At first it doesn’t sound too bad: compared with the United States, most advanced societies are very crowded. If you’re in a cramped apartment in a noisy, congested city, losing a couple hundred thousand seems a fine trade-off. The difficulty, in a modern socialdemocratic state, is managing which people to lose: already, according to the Japan Times, depopulation is “presenting the government with pressing challenges on the social and economic front, including ensuring provision of social security services and securing the labor force.” For one thing, the shortage of children has led to a shortage of obstetricians. Why would any talented, ambitious med school student want to go into a field in such precipitous decline? As a result, if you live in certain parts of Japan, childbirth is all in the timing. On Oki Island, try to time the contractions for Monday morning. That’s when the maternity ward is open-first day of the week, 10 a.m., when an obstetrician flies in to attend to any pregnant mothers who happen to be around. And at 5:30 p.m. she flies out. So if you’ve been careless enough to time your childbirth for Tuesday through Sunday, you’ll have to climb into a helicopter and zip off to give birth alone in a strange hospital unsurrounded by tiresome loved ones.
Do Lamaze classes on Oki now teach you to time your breathing to the whirring of the chopper blades?
The last local obstetrician left the island in 2006 and the health service isn’t expecting any more. Doubtless most of us can recall reading similar stories over the years from remote rural districts in America, Canada, or Australia. After all, why would a village of a few hundred people have a great medical system? But Oki has a population of 17,000, and there are still no obstetricians. Birthing is a dying business.
So what will happen? There are a couple of scenarios. Whatever Japanese feelings are on immigration, a country with great infrastructure won’t empty out for long, any more than a state-of-the-art factory that goes belly up stays empty for long. At some point, someone else will move in to Japan’s plant.
And the alternative? In P. D. James’s The Children of Men , there are special dolls for women whose maternal instinct has gone unfulfilled: pretend mothers take their artificial children for walks on the street or to the swings in the park. In Japan, that’s no longer the stuff of dystopian fantasy. At the beginning of the century, the country’s toymakers noticed they had a problem: toys are for children and Japan doesn’t have many. What to do?
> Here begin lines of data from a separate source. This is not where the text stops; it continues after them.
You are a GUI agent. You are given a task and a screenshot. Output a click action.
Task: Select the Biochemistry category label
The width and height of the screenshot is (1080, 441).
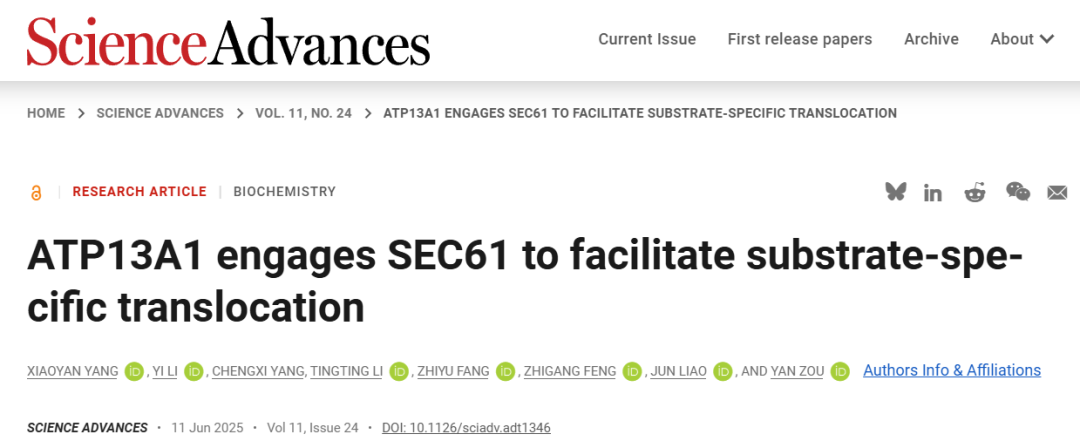(x=284, y=192)
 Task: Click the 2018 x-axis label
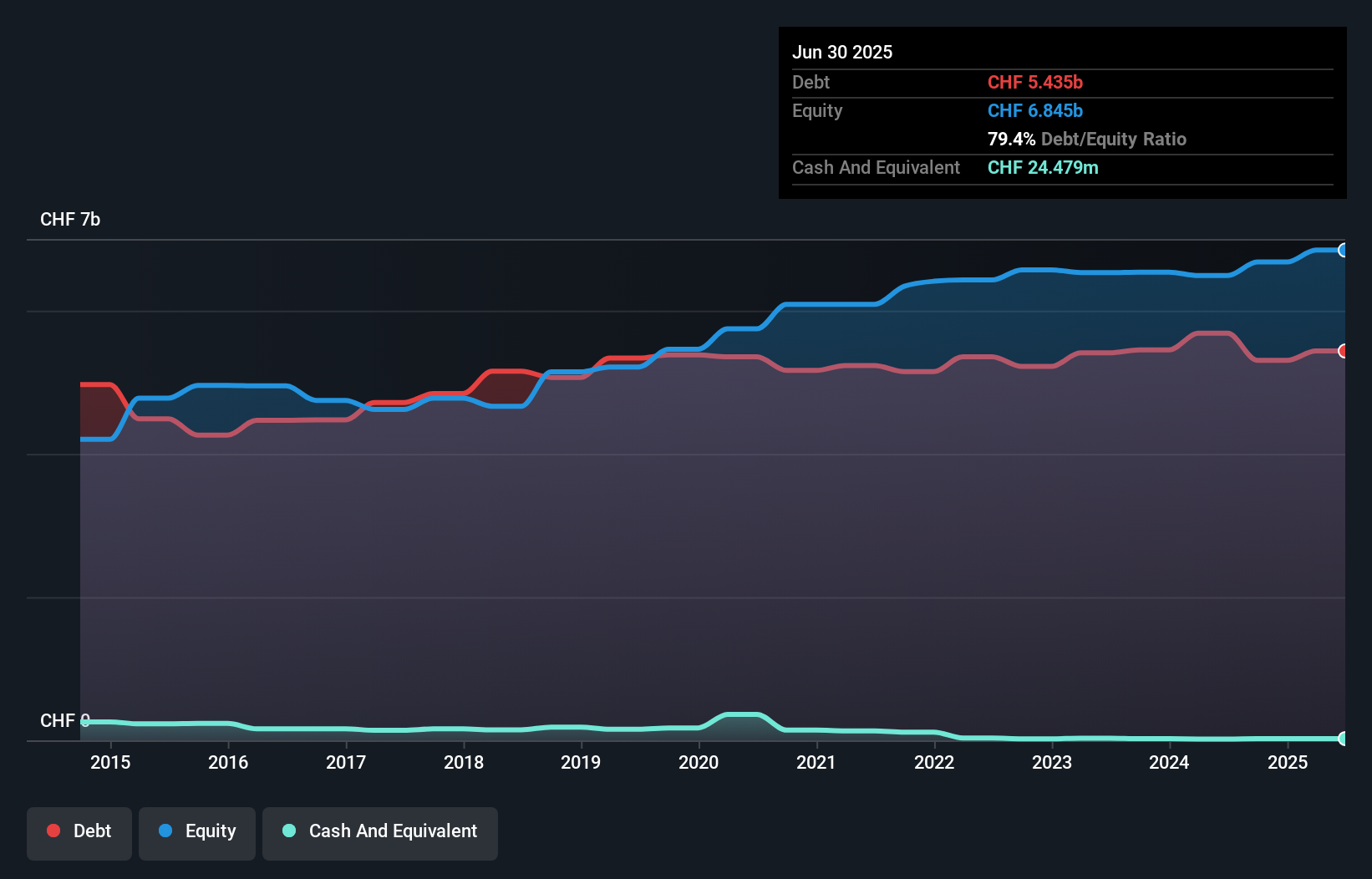pos(464,763)
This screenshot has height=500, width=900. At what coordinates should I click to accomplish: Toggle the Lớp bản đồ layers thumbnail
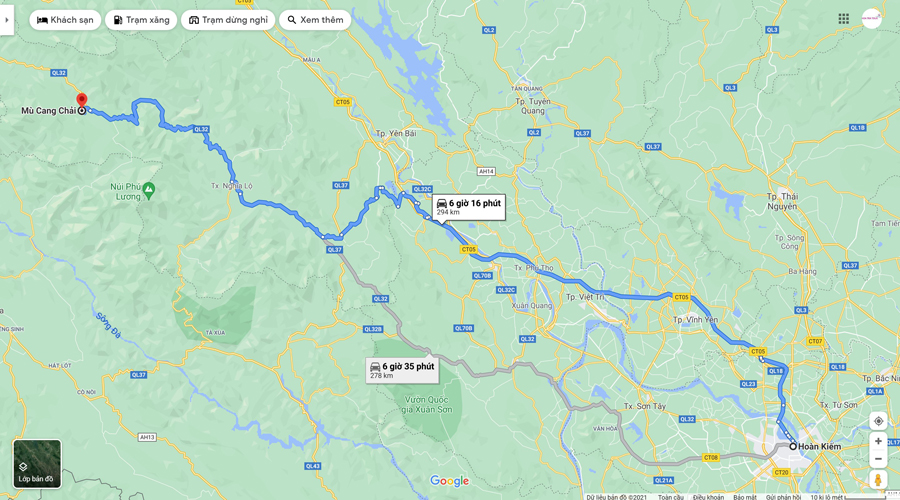pos(37,464)
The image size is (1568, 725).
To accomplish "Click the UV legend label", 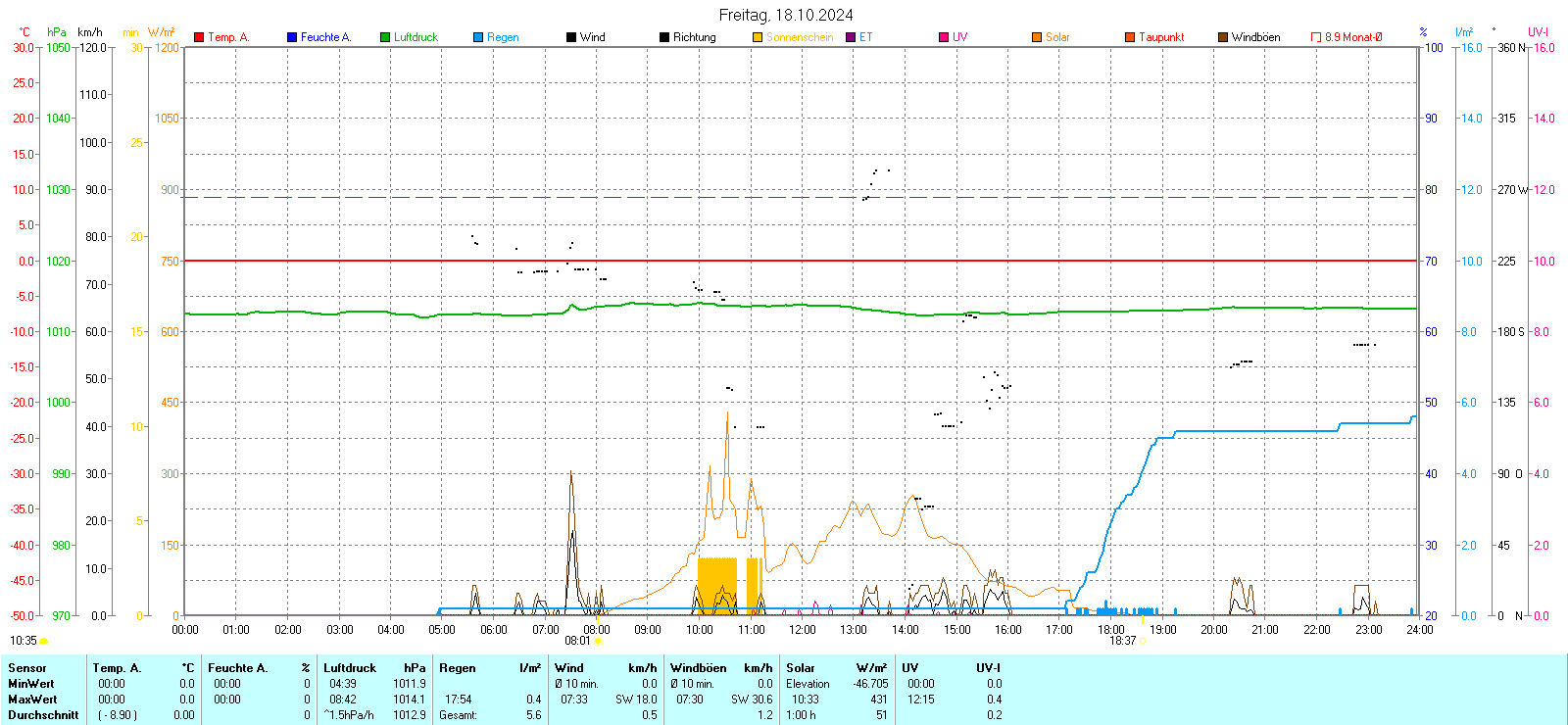I will tap(959, 37).
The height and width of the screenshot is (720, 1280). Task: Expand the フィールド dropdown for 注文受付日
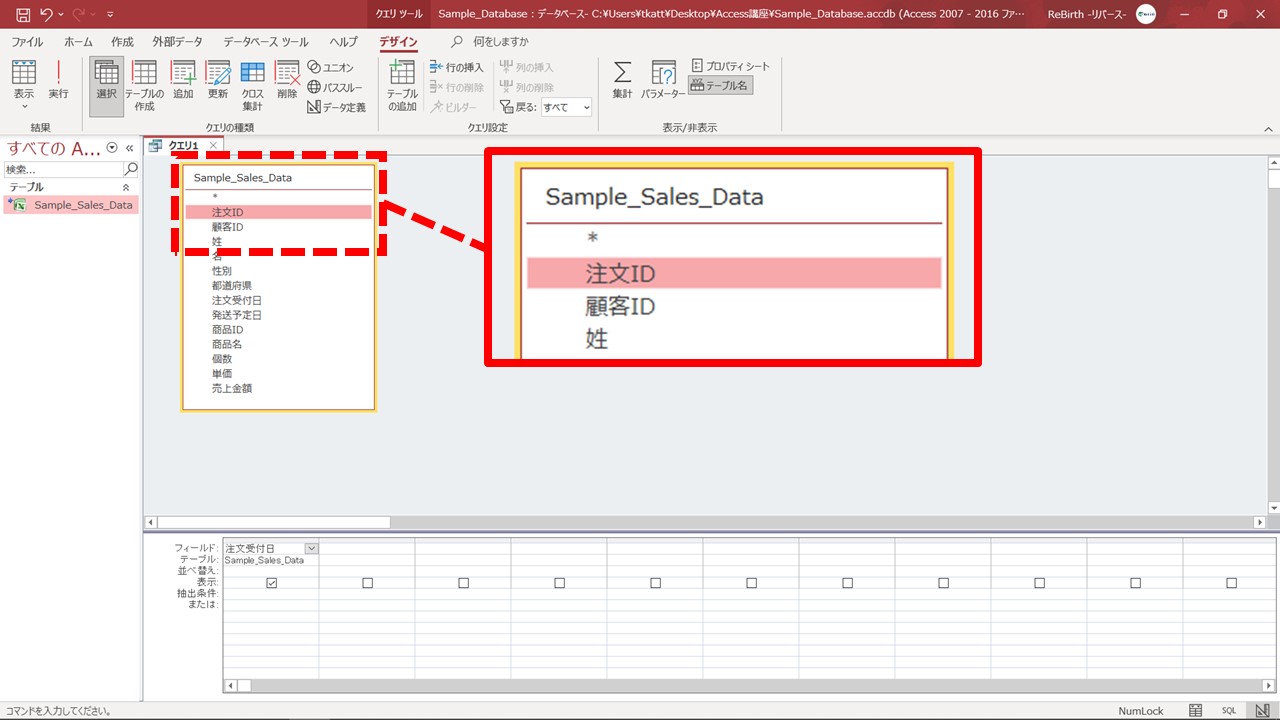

In 2005, Tomy began marketing a new doll called Yumela baby boy with a range of 1,200 phrases designed to serve as a companion for the elderly: He says not just the usual things — “I wuv you” — but also asks the questions your grandchildren would ask, if you had any:
“Why do elephants have long noses?” Yumel joins his friend the Snuggling Ifbot, a toy designed to have the conversation of a five-year-old child, which its makers, with the usual Japanese efficiency, have determined is just enough chit-chat to prevent the old folks going senile. It seems an appropriate final comment on the social-democratic state: in a childish infantilized self-absorbed society where adults have been stripped of all responsibility, you need never stop playing with toys. We are the children we never had. And why leave it at that? Is it likely an ever-smaller number of young people will want to spend their active years looking after an ever-greater number of old people? Or will it be simpler to put all that cutting-edge Japanese technology to good use and take a flier on Mister Roboto and the post-human future? After all, what’s easier for the governing class?